Research methods and Medical Vocabularies

It is true that, as Dr. Greenes mentioned, BMI is an applied field. The domain for BMI research focuses mainly on  human biomedicine and health care systems, which always involves (or should involve) a domain expert. The BMI researchers spend more time on these research areas: modeling the reality, manipulating them, and performing empirical studies on some hypothesis. A research can also be the combination of all three.
A model can be developed using any kind of tools. The tools may be based on probabilities and statistics, or may be work flow networks. Most of the decision support systems are based on probabilities and IF - THEN analysis. We build simulations of real world to manipulate the reality. It is more important to change the parameters of the real world in the simulation and notice the changes. This might help to come up with something interesting. While developing a problem solving systems, we sometimes need to develop some hypothesis and perform some experiments to support that hypothesis.

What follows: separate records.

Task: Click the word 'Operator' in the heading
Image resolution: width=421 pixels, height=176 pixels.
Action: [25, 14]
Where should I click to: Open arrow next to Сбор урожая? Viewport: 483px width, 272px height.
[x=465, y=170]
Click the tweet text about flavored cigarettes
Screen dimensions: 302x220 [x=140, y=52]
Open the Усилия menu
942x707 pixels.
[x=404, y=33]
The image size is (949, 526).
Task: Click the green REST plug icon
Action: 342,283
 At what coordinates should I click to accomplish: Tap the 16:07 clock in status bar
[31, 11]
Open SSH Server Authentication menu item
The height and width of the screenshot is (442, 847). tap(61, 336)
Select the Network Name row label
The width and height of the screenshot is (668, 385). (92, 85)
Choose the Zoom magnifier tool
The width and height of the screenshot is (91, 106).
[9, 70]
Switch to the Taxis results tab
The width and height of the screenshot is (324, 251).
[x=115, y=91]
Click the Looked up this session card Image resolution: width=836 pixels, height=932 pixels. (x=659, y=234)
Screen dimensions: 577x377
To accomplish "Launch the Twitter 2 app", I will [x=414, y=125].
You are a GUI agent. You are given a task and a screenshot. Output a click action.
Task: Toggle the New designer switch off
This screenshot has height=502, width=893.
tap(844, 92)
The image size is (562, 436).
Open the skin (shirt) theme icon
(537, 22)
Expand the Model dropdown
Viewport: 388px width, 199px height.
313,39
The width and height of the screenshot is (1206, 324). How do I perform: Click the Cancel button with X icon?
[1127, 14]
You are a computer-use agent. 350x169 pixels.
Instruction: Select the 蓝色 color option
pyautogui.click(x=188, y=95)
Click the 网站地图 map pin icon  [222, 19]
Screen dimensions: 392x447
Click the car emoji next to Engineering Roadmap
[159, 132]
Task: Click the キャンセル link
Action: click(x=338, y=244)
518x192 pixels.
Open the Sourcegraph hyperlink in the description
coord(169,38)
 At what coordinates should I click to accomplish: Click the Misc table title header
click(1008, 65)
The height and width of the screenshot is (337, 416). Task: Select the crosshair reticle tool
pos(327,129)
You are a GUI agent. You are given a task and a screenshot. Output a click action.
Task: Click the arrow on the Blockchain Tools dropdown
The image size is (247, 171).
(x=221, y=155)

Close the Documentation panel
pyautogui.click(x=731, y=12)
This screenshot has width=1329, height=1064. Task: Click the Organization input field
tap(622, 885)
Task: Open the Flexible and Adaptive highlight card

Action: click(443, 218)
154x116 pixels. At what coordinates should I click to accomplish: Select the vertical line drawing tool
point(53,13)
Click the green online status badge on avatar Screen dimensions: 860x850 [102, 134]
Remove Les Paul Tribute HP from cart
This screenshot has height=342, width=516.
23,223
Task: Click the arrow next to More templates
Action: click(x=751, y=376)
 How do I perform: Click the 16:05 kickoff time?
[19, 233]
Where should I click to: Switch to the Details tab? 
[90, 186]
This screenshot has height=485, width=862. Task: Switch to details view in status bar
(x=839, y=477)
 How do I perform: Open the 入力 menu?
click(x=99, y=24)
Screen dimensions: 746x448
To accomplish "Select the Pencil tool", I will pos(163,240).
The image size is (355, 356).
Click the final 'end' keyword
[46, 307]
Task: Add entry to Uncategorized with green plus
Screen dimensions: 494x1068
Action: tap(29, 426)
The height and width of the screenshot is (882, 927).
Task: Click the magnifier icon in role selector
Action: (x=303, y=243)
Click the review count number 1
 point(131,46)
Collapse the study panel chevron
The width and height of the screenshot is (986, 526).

Dr. Greenes also gave a clear view on what is research and what is not. This is very important for those who don't have any research experience. This lecture gave proper insight of what it takes to do a research and what it needs to be a researcher.

The next lecture, by Dr. Fridsma, was on medical vocabularies and ontologies. We have database systems and knowledge based systems. The basic difference between them is the way they represent knowledge. He also differentiated glossary, controlled vocabulary, taxonomy, and thesaurus. The examples of ICD - 9, UMLS were very helpful to understand the terms. There are many research that includes UMLS as a major tool in medical diagnosis systems. COMET (collaborative medical tutoring system) is one of them. The vocabulary in medical system is so big that many terms are more or less related to each other. Ontology fits in here to find relationships between two or more objects. These topics were a bit difficult to understand, however, their inclusion makes a big impact on research areas in biomedical informatics.